▽

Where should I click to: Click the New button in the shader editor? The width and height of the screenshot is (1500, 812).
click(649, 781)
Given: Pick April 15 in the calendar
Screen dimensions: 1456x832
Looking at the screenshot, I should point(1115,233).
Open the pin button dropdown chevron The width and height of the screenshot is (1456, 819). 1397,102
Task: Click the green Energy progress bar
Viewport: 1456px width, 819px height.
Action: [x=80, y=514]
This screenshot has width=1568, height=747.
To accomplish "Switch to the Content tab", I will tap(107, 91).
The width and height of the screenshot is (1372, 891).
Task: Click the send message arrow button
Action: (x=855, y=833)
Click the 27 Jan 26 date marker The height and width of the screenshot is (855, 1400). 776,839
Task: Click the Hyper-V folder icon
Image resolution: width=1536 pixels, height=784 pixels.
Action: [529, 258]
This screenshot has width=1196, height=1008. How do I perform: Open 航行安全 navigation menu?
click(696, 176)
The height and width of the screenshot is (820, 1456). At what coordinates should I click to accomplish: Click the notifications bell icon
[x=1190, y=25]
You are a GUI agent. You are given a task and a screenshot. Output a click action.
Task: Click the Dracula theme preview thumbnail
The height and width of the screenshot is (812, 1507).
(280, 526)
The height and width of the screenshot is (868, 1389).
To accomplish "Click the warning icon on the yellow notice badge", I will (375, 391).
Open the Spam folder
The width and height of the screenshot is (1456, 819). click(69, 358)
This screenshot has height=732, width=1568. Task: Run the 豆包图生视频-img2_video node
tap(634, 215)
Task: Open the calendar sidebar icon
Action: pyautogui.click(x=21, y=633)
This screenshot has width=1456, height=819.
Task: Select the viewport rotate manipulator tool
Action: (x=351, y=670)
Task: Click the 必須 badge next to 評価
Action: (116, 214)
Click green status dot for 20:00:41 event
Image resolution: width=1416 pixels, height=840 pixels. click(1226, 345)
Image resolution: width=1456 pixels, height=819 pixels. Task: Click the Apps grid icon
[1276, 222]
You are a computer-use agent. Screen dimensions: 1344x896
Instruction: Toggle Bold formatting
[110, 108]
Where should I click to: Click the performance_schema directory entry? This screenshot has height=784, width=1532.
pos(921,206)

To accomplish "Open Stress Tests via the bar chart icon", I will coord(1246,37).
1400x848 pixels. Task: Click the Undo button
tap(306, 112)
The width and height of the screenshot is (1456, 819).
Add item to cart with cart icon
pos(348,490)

△

The task:
Scan the listing above for the word "agent" and show each line where it is found.

Reply:
You are a GUI agent. You are given a task and a screenshot. Output a click action.
You are a computer-use agent. Screen dimensions: 1344x896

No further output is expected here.